The opinion of the court was delivered by: Ramon E. Reyes, Jr. United States Magistrate Judge
RAMON E. REYES, JR., U.S.M.J.
Plaintiff, Panagiotis Armatas ("Plaintiff" or "Armatas"), brings this action on his own behalf and on behalf of his children, Alexander and Evangelos Armatas ("Minor Plaintiffs"), against Elena Maroulleti ("Maroulleti") and the City of New York ("City"), New York City Police Department ("NYPD"), Eric Christophersen ("Christophersen"), Robert Edwin ("Edwin"), Steven Borchers ("Borchers"), Alvin Gomez ("Gomez"), John Goetz ("Goetz"), and Carey Alpert ("Alpert") (collectively, "City Defendants"), alleging that Defendants violated 42 U.S.C. § 1983 ("Section 1983") and asserting various state law torts.

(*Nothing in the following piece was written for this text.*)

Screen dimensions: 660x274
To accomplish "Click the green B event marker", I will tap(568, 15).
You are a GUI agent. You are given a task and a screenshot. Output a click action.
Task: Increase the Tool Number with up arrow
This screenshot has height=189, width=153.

Maroulleti moved for summary judgment on June 14, 2010. (Docket No. 95.) The motion was fully briefed and presented to the Court on July 29, 2010. (Docket Nos. 95-99.) City Defendants also moved for summary judgment on June 14, 2010. (Docket No. 100.) Their motion was fully briefed and presented to the Court on August 6, 2010. (Docket Nos. 100-110.) On September 17, 2010, the Honorable Sandra J. Feuerstein referred both motions to me for a report and recommendation. (Docket Entry, 9/17/2010.) The trial was initially scheduled to begin October 12, 2010, but has since been rescheduled to start October 25, 2010. (Docket No. 120.)

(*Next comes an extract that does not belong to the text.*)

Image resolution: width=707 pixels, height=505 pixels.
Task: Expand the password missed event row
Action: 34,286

For the reasons stated herein, I respectfully recommend that the City Defendants' motion for summary judgment be granted in its entirety and Maroulleti's motion for summary judgment be granted in part and denied in part.
Maroulleti founded a cultural nonprofit, Aktina Productions, which was set up "to promote and preserve the Greek and Cypriot culture through radio, TV and folk art programs." (Declaration of Qiana Smith-Williams in Support of City Defendants' Motion for Summary Judgment ("Smith-Williams Decl."), dated June 14, 2010, Exh. J at 19-20.) As part of the nonprofit, Maroulleti hosted a radio program every week. (Id. at 35.)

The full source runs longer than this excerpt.